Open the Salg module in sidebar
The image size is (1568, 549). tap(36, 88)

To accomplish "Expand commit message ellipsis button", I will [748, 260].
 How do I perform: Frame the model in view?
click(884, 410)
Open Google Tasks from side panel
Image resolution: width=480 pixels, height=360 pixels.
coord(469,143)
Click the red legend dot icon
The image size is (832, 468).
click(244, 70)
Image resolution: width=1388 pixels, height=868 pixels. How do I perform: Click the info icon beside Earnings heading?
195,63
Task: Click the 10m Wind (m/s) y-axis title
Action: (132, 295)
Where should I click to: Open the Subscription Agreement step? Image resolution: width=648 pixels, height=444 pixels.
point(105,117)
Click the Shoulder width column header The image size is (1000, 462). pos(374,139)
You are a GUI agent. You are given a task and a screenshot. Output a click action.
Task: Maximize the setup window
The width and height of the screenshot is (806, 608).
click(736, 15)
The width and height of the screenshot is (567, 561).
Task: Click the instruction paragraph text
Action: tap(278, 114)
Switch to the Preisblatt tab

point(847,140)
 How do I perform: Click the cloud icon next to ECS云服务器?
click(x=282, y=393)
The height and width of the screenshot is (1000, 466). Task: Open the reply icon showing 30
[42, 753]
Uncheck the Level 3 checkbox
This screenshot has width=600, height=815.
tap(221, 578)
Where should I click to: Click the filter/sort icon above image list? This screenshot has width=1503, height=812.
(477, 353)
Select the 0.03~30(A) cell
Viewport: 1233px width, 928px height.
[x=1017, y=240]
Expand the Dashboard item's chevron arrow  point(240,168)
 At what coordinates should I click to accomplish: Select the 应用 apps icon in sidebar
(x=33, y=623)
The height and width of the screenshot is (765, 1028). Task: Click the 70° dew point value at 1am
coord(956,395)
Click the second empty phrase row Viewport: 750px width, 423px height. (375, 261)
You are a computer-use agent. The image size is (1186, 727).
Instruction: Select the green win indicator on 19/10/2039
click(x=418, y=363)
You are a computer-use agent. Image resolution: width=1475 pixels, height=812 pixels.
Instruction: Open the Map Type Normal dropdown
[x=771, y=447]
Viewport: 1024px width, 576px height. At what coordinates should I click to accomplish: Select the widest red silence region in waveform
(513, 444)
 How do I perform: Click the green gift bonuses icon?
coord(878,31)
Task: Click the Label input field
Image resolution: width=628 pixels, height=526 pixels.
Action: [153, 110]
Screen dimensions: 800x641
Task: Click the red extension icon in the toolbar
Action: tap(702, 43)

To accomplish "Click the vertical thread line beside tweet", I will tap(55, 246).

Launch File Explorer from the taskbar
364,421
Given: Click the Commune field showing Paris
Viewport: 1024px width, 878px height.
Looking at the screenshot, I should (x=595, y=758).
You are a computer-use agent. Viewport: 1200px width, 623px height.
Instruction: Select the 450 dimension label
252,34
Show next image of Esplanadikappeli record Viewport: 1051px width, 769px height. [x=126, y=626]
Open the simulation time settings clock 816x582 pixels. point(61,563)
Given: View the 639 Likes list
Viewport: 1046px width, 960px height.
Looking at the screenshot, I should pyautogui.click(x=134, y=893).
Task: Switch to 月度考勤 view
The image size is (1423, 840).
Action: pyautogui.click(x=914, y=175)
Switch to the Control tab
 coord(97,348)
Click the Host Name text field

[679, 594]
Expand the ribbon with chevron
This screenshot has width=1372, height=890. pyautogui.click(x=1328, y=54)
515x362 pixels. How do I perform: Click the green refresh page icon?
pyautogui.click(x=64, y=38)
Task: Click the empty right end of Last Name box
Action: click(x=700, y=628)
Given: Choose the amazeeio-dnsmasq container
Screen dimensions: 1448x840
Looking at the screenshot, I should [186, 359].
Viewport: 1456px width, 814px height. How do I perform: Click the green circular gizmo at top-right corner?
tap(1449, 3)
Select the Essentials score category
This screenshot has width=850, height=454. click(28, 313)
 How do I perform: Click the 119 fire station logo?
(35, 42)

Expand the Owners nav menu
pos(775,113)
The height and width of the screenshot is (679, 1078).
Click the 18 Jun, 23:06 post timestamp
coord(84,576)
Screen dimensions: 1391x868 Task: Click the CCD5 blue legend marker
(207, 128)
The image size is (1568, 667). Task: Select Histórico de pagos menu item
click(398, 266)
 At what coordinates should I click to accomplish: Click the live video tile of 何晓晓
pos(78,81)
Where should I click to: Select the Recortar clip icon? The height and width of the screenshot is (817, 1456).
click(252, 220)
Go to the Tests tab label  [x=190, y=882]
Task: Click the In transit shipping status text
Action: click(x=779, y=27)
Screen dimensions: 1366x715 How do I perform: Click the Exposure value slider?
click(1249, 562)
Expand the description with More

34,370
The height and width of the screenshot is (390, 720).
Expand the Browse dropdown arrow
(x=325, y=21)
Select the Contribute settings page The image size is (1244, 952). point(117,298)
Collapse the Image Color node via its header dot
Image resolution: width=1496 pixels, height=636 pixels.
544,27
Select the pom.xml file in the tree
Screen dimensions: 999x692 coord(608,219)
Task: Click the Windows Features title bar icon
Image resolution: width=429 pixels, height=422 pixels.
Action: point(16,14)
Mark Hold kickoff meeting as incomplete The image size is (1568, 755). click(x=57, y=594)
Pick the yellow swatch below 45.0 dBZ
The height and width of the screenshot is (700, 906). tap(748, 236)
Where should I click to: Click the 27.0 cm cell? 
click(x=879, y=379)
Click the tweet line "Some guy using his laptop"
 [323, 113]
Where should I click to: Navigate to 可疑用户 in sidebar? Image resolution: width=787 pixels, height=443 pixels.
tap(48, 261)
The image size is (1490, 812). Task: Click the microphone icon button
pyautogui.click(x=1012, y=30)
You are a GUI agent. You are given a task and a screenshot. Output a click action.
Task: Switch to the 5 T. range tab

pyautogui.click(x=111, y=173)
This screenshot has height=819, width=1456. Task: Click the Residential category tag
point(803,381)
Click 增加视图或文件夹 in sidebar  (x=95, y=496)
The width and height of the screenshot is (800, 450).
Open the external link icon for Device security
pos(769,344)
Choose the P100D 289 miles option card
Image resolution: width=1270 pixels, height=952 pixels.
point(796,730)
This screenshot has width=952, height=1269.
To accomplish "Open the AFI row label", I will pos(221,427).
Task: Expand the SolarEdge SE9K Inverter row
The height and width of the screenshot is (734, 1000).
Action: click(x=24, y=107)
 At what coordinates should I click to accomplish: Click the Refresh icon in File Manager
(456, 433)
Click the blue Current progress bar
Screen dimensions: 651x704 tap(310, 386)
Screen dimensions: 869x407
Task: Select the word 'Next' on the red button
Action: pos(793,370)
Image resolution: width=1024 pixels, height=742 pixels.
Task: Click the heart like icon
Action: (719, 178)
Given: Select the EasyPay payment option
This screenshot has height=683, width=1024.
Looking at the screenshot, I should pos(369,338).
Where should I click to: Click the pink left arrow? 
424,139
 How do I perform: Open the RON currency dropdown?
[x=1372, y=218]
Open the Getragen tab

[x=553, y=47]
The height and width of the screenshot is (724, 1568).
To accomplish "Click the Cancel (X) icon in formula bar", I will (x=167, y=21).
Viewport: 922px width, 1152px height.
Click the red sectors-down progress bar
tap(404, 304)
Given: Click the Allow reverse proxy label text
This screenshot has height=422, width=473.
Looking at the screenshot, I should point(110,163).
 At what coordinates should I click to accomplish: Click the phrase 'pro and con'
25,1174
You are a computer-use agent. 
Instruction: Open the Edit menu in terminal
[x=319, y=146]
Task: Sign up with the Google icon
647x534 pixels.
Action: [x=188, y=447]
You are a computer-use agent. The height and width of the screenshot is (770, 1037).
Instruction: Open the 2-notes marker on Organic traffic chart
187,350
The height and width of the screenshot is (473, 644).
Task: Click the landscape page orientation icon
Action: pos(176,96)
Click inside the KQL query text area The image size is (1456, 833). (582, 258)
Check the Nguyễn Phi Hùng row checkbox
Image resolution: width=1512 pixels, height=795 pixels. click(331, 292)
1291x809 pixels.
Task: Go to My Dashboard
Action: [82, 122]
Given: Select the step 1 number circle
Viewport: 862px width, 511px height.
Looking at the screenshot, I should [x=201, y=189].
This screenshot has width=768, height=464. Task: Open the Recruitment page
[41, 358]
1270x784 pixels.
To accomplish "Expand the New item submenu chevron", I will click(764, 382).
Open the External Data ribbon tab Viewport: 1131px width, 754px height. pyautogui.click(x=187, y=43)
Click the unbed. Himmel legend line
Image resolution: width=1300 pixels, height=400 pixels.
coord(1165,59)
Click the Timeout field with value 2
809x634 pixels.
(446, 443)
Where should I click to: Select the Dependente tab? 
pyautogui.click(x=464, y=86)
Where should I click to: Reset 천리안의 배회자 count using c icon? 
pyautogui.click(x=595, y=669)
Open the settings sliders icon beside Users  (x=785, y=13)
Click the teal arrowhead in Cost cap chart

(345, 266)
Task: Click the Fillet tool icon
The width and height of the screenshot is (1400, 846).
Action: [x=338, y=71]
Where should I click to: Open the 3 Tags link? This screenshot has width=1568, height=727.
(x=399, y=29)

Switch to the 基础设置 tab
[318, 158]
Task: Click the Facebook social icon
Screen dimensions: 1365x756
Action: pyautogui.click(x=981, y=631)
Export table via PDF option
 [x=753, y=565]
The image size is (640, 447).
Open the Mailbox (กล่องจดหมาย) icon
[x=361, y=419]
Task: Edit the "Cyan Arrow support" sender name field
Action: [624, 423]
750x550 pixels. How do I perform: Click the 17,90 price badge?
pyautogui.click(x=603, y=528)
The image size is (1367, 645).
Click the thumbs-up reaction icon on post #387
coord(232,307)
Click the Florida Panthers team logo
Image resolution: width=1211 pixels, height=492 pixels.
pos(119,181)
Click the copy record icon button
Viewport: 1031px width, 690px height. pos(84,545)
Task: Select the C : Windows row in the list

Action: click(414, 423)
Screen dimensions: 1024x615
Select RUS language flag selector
=-=-=
### AIM
Extract from the records above every line that contains the string "point".

### CORRECT RESPONSE
point(105,117)
point(847,140)
Expand the Dashboard item's chevron arrow  point(240,168)
The height and width of the screenshot is (765, 1028). Task: Click the 70° dew point value at 1am
Open the simulation time settings clock 816x582 pixels. point(61,563)
Select the Contribute settings page The image size is (1244, 952). point(117,298)
Action: point(16,14)
point(803,381)
point(796,730)
Looking at the screenshot, I should point(110,163).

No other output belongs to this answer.